The King
In memory of Judge John H. Mason (1945-2004), who loved the King
Here’s something to make us feel a little older: Elvis Presley would have turned 80 tomorrow. (Former English students, note the use of the future perfect subjunctive.) I remember, in the fall of 1956, watching his first appearance on The Ed Sullivan Show. Sullivan had said only three months earlier that he’d never have Elvis on his show, calling him “unfit for family viewing” and suggesting he wore “a Coke bottle” inside his pants. But 60 million viewers changed his mind. Among them were my sister and I. She was 13, I was 11. Elvis had barely warmed up when my sister emitted a little squeal. I think she even startled herself. Then she lost complete control. “I can’t help it,” she said apologetically, as she screamed at our small black-and-white TV. I was just disgusted.
Not for the last time did I find myself on the wrong side of history.

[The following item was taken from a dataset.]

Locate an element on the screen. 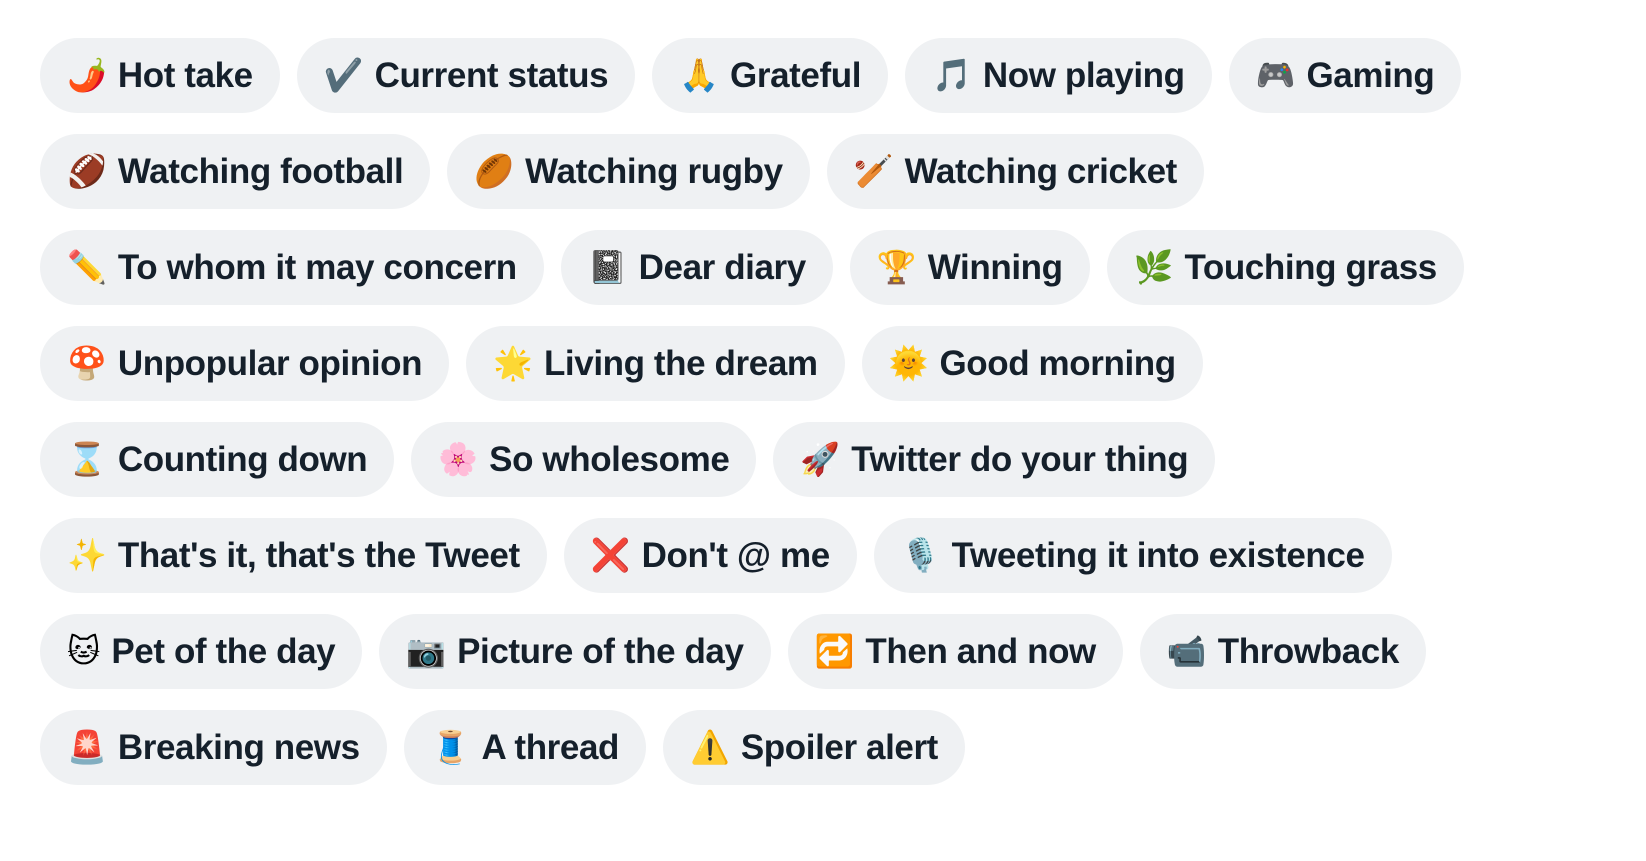 Image resolution: width=1646 pixels, height=861 pixels. prompt-chip: ✨ That's it, that's the Tweet is located at coordinates (294, 556).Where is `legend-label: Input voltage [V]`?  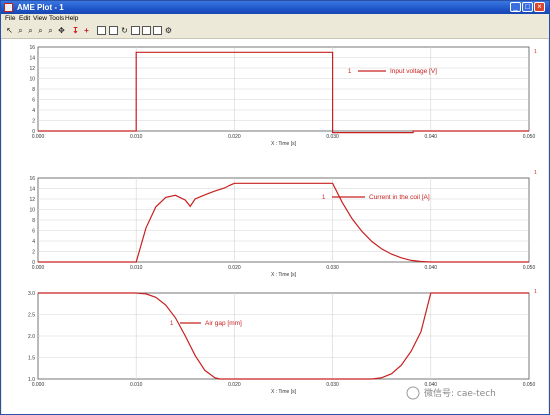 legend-label: Input voltage [V] is located at coordinates (414, 72).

Elvis went on to sell 600 million records before he died, a prescription-drug-addicted zombie His last years were enormously sad. He made terrible movies and shallow songs, becoming a bloated, bespangled caricature of a star. He seemed so old. He was 42. But his early music lives, not just in the songs he recorded, but in all the diverse influences he absorbed into it and then sent out in completely new forms. Some resented him for usurping and profiting from black rhythms; others for mongrelizing white country. But he embodied both in a respectful but revolutionary way, one that empowered his music to transcend his biography.